* **Your assignment**:
Can you reproduce the data beneath, keeping every line exact?

* **Task data**:
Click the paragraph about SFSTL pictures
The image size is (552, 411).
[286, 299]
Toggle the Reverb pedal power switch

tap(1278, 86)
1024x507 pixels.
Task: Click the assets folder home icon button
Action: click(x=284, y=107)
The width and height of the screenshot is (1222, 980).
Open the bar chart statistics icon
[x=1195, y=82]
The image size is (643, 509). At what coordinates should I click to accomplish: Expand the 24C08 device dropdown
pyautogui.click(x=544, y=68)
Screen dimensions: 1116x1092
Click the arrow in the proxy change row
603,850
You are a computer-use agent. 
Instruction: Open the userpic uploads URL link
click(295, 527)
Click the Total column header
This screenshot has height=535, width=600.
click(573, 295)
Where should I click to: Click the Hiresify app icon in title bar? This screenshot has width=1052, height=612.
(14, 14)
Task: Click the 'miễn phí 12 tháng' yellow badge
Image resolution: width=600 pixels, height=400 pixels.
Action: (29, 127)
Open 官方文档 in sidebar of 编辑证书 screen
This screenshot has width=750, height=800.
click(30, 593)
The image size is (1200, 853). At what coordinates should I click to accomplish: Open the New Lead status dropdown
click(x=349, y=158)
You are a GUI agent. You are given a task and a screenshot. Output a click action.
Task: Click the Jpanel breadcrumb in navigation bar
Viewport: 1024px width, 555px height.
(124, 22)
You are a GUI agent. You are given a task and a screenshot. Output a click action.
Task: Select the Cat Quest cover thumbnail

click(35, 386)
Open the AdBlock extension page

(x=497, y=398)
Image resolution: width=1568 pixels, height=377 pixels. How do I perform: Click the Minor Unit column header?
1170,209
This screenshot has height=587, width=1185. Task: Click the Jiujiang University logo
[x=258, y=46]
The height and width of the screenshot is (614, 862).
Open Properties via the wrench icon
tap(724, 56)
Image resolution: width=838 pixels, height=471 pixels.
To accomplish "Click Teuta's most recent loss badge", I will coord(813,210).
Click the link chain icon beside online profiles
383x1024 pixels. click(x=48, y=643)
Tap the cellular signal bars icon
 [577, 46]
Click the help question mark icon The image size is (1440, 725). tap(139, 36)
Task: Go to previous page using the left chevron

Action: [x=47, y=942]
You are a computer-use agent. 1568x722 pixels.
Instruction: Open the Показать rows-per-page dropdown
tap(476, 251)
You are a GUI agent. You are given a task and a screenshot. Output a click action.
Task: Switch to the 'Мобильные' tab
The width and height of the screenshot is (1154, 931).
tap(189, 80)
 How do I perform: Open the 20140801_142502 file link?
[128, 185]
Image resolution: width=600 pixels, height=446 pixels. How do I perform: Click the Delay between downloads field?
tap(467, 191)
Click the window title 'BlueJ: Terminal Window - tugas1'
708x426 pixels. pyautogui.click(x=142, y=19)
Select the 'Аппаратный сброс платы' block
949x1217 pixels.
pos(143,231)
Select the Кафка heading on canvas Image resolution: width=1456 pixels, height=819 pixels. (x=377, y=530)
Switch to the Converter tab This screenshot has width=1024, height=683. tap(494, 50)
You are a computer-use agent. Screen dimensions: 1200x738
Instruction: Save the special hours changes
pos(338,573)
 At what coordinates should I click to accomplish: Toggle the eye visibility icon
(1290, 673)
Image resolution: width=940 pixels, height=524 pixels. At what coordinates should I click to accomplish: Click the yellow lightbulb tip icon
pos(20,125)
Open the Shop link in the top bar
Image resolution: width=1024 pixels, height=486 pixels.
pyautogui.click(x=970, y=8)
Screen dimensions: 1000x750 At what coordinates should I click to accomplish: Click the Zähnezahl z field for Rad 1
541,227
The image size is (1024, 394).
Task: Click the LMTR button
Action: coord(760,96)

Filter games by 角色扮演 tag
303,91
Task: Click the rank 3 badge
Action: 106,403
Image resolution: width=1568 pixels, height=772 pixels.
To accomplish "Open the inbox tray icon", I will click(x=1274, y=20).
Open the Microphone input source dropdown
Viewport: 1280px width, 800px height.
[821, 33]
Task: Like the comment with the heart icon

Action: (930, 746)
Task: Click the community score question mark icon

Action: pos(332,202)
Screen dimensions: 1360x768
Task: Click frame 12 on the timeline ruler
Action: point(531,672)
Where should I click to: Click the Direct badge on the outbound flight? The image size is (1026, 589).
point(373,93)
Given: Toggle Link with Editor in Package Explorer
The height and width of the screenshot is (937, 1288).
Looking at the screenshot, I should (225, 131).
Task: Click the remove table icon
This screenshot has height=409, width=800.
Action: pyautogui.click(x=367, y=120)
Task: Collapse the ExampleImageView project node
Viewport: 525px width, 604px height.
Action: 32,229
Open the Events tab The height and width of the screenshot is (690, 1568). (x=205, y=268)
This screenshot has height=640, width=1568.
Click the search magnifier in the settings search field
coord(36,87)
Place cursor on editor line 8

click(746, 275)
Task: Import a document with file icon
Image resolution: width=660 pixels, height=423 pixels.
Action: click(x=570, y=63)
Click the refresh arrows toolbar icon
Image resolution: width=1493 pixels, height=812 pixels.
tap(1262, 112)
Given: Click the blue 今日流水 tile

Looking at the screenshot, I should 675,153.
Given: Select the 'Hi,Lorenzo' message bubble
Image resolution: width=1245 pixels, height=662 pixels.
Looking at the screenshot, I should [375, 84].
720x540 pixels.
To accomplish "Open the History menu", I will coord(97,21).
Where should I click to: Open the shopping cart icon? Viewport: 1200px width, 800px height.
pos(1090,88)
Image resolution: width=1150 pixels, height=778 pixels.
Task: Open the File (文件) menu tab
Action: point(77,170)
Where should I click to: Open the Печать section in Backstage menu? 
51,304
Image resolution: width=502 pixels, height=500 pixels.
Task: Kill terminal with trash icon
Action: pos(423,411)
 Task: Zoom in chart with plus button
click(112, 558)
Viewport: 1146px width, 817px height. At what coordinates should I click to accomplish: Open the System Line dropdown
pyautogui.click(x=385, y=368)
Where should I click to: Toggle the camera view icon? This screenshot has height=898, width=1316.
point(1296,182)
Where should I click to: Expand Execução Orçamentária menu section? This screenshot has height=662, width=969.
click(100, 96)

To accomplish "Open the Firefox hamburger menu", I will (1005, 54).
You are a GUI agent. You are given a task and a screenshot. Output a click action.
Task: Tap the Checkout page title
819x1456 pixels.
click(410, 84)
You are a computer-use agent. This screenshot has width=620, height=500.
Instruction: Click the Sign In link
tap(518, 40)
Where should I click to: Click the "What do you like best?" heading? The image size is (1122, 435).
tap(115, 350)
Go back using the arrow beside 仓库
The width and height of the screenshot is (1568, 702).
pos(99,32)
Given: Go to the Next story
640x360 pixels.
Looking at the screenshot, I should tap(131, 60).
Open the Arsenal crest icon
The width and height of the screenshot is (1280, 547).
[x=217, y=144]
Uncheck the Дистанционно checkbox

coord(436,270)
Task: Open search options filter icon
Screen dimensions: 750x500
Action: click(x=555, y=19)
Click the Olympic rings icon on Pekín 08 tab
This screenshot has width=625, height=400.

* **Exercise output**:
Click the paragraph about SFSTL pictures
The image size is (552, 411).
[286, 299]
Toggle the Reverb pedal power switch

tap(1278, 86)
1024x507 pixels.
Task: Click the assets folder home icon button
Action: click(x=284, y=107)
The width and height of the screenshot is (1222, 980).
Open the bar chart statistics icon
[x=1195, y=82]
The image size is (643, 509). At what coordinates should I click to accomplish: Expand the 24C08 device dropdown
pyautogui.click(x=544, y=68)
Screen dimensions: 1116x1092
Click the arrow in the proxy change row
603,850
You are a computer-use agent. 
Instruction: Open the userpic uploads URL link
click(295, 527)
Click the Total column header
This screenshot has height=535, width=600.
click(573, 295)
Where should I click to: Click the Hiresify app icon in title bar? This screenshot has width=1052, height=612.
(14, 14)
Task: Click the 'miễn phí 12 tháng' yellow badge
Image resolution: width=600 pixels, height=400 pixels.
Action: (29, 127)
Open 官方文档 in sidebar of 编辑证书 screen
This screenshot has width=750, height=800.
click(30, 593)
The image size is (1200, 853). At what coordinates should I click to accomplish: Open the New Lead status dropdown
click(x=349, y=158)
You are a GUI agent. You are given a task and a screenshot. Output a click action.
Task: Click the Jpanel breadcrumb in navigation bar
Viewport: 1024px width, 555px height.
(124, 22)
You are a GUI agent. You are given a task and a screenshot. Output a click action.
Task: Select the Cat Quest cover thumbnail

click(35, 386)
Open the AdBlock extension page

(x=497, y=398)
Image resolution: width=1568 pixels, height=377 pixels. How do I perform: Click the Minor Unit column header?
1170,209
This screenshot has height=587, width=1185. Task: Click the Jiujiang University logo
[x=258, y=46]
The height and width of the screenshot is (614, 862).
Open Properties via the wrench icon
tap(724, 56)
Image resolution: width=838 pixels, height=471 pixels.
To accomplish "Click Teuta's most recent loss badge", I will coord(813,210).
Click the link chain icon beside online profiles
383x1024 pixels. click(x=48, y=643)
Tap the cellular signal bars icon
 [577, 46]
Click the help question mark icon The image size is (1440, 725). tap(139, 36)
Task: Go to previous page using the left chevron

Action: [x=47, y=942]
You are a computer-use agent. 1568x722 pixels.
Instruction: Open the Показать rows-per-page dropdown
tap(476, 251)
You are a GUI agent. You are given a task and a screenshot. Output a click action.
Task: Switch to the 'Мобильные' tab
The width and height of the screenshot is (1154, 931).
tap(189, 80)
 How do I perform: Open the 20140801_142502 file link?
[128, 185]
Image resolution: width=600 pixels, height=446 pixels. How do I perform: Click the Delay between downloads field?
tap(467, 191)
Click the window title 'BlueJ: Terminal Window - tugas1'
708x426 pixels. pyautogui.click(x=142, y=19)
Select the 'Аппаратный сброс платы' block
949x1217 pixels.
pos(143,231)
Select the Кафка heading on canvas Image resolution: width=1456 pixels, height=819 pixels. (x=377, y=530)
Switch to the Converter tab This screenshot has width=1024, height=683. tap(494, 50)
You are a computer-use agent. Screen dimensions: 1200x738
Instruction: Save the special hours changes
pos(338,573)
 At what coordinates should I click to accomplish: Toggle the eye visibility icon
(1290, 673)
Image resolution: width=940 pixels, height=524 pixels. At what coordinates should I click to accomplish: Click the yellow lightbulb tip icon
pos(20,125)
Open the Shop link in the top bar
Image resolution: width=1024 pixels, height=486 pixels.
pyautogui.click(x=970, y=8)
Screen dimensions: 1000x750 At what coordinates should I click to accomplish: Click the Zähnezahl z field for Rad 1
541,227
The image size is (1024, 394).
Task: Click the LMTR button
Action: coord(760,96)

Filter games by 角色扮演 tag
303,91
Task: Click the rank 3 badge
Action: 106,403
Image resolution: width=1568 pixels, height=772 pixels.
To accomplish "Open the inbox tray icon", I will click(x=1274, y=20).
Open the Microphone input source dropdown
Viewport: 1280px width, 800px height.
[821, 33]
Task: Like the comment with the heart icon

Action: (930, 746)
Task: Click the community score question mark icon

Action: pos(332,202)
Screen dimensions: 1360x768
Task: Click frame 12 on the timeline ruler
Action: point(531,672)
Where should I click to: Click the Direct badge on the outbound flight? The image size is (1026, 589).
point(373,93)
Given: Toggle Link with Editor in Package Explorer
The height and width of the screenshot is (937, 1288).
Looking at the screenshot, I should (225, 131).
Task: Click the remove table icon
This screenshot has height=409, width=800.
Action: pyautogui.click(x=367, y=120)
Task: Collapse the ExampleImageView project node
Viewport: 525px width, 604px height.
Action: 32,229
Open the Events tab The height and width of the screenshot is (690, 1568). (x=205, y=268)
This screenshot has height=640, width=1568.
Click the search magnifier in the settings search field
coord(36,87)
Place cursor on editor line 8

click(746, 275)
Task: Import a document with file icon
Image resolution: width=660 pixels, height=423 pixels.
Action: click(x=570, y=63)
Click the refresh arrows toolbar icon
Image resolution: width=1493 pixels, height=812 pixels.
tap(1262, 112)
Given: Click the blue 今日流水 tile

Looking at the screenshot, I should 675,153.
Given: Select the 'Hi,Lorenzo' message bubble
Image resolution: width=1245 pixels, height=662 pixels.
Looking at the screenshot, I should [375, 84].
720x540 pixels.
To accomplish "Open the History menu", I will coord(97,21).
Where should I click to: Open the shopping cart icon? Viewport: 1200px width, 800px height.
pos(1090,88)
Image resolution: width=1150 pixels, height=778 pixels.
Task: Open the File (文件) menu tab
Action: point(77,170)
Where should I click to: Open the Печать section in Backstage menu? 
51,304
Image resolution: width=502 pixels, height=500 pixels.
Task: Kill terminal with trash icon
Action: pos(423,411)
 Task: Zoom in chart with plus button
click(112, 558)
Viewport: 1146px width, 817px height. At what coordinates should I click to accomplish: Open the System Line dropdown
pyautogui.click(x=385, y=368)
Where should I click to: Toggle the camera view icon? This screenshot has height=898, width=1316.
point(1296,182)
Where should I click to: Expand Execução Orçamentária menu section? This screenshot has height=662, width=969.
click(100, 96)

To accomplish "Open the Firefox hamburger menu", I will (1005, 54).
You are a GUI agent. You are given a task and a screenshot. Output a click action.
Task: Tap the Checkout page title
819x1456 pixels.
click(410, 84)
You are a computer-use agent. This screenshot has width=620, height=500.
Instruction: Click the Sign In link
tap(518, 40)
Where should I click to: Click the "What do you like best?" heading? The image size is (1122, 435).
tap(115, 350)
Go back using the arrow beside 仓库
The width and height of the screenshot is (1568, 702).
pos(99,32)
Given: Go to the Next story
640x360 pixels.
Looking at the screenshot, I should tap(131, 60).
Open the Arsenal crest icon
The width and height of the screenshot is (1280, 547).
[x=217, y=144]
Uncheck the Дистанционно checkbox

coord(436,270)
Task: Open search options filter icon
Screen dimensions: 750x500
Action: click(x=555, y=19)
Click the Olympic rings icon on Pekín 08 tab
This screenshot has width=625, height=400.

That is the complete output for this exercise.